Use human resources information systems (HRIS), to analyze sex-disaggregated data about the composition and structure of your health workforce. Determine whether vertical or horizontal segregation may be present.
Suggested data analyses
- Gender distribution of each cadre
Some jobs or responsibilities are viewed as “women’s work” or “men’s work.” These beliefs may limit health workers’ occupational choices, contributing to creating cadres that consist primarily of one sex. Here is an example of horizontal occupational segregation across health workforce cadres.
What could be the reasons for these differences?
- Could there be unequal opportunities between male and female prospective students in health professional training to pursue certain programs of study?
- Could gender stereotypes prevent male or female health workers from pursuing certain careers?
- Are there discriminatory recruitment and hiring practices?
Distribution of health workers in the government sector in Uganda, 2012
When we review the sex-disaggregated distribution of the Ugandan public health sector, differences can be observed from one health worker cadre to another. Some cadres that may be considered “masculine,” such as doctors and pharmacists, have more men than women. The nursing cadres which may be considered more “feminine” due to their caregiving role, are more heavily represented by women.

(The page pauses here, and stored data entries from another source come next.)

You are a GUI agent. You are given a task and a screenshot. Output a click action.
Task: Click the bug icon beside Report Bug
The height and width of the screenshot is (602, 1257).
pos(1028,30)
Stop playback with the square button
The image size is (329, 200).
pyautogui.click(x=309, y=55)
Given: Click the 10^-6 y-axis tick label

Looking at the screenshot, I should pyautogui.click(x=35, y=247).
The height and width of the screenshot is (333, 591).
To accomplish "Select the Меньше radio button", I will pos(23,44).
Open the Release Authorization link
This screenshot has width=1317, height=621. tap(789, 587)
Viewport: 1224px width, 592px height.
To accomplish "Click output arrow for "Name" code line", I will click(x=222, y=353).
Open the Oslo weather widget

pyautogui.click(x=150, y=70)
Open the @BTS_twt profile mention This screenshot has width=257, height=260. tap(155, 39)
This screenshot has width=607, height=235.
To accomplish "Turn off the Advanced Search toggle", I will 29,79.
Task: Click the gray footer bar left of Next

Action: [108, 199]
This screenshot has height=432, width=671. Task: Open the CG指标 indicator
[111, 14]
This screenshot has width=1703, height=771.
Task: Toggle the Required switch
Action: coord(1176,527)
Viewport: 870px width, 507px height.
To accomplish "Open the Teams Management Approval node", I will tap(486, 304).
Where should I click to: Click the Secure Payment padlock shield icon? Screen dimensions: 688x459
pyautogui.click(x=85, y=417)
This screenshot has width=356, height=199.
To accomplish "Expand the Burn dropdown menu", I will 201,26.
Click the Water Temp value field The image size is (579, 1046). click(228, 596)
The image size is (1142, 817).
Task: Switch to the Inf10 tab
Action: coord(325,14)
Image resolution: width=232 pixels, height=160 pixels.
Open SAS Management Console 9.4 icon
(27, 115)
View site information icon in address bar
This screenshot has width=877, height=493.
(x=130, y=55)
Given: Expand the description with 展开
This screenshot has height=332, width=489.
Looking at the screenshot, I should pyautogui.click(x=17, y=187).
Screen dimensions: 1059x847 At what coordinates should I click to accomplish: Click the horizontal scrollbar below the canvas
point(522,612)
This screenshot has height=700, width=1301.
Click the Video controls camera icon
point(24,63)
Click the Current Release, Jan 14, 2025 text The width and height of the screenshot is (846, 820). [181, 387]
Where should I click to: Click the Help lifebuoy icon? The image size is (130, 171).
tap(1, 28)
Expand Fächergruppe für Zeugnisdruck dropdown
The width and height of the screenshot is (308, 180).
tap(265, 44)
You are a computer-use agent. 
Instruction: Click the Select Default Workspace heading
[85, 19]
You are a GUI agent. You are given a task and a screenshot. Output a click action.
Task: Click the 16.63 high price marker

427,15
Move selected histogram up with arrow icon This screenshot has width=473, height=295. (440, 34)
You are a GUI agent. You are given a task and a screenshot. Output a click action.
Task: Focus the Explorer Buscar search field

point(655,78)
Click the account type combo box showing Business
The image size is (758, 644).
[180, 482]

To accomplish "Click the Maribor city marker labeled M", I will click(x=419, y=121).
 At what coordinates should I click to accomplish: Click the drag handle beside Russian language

These differences indicate occupational segregation.
- Average years to promotion, by sex
Perceptions about the type of work that a woman or man should be doing that are not based on qualifications or abilities can delay career development and advancement.
In the sex-disaggregated data analysis from Kenya in the figure below, female nurses/midwives worked for an average of 14.6 years before getting a promotion, while their male counterparts worked for an average of 12.7 years before promotion; this difference of almost two years indicates unequal opportunities.
- Gender structure of top-level management
Negative stereotypes of women as managers, regardless of their individual qualifications or experience, can lead to vertical occupational segregation. In the example of sex-disaggregated data from the Ugandan public health sector, the vast majority of top-level senior managers are men (U1), while women are the majority in entry- and lower-level positions (U4-U8). This indicates vertical occupational segregation.
Distribution of Public Health Sector Workforce Jobs at 12 Representative Sites by Sex in Uganda, 2012 (N=6,450)
Source: Newman, Settle, and Mugisha, 2012
- Lesotho: Interviews and focus groups revealed a perception that women are often expected to be the primary family caregivers. These roles are reproduced in community-based HIV/AIDS caregiving, and women are not compensated for this work .
- Tanzania: An analysis of health facilities found that the nursing and midwifery cadres primarily consist of women, while the clinical officer and physician cadres primarily consist of men.
- Austria, Canada, Czech Republic, Denmark, Finland, France, Germany, Hungary, Netherlands, Norway, Poland, Russian Federation, Slovakia, Slovenia, Spain, Switzerland, United Kingdom, United States: An analysis of labor force surveys for 18 countries with developed economies found that women made up higher proportions of lower-level professions and smaller proportions of managerial or leadership roles.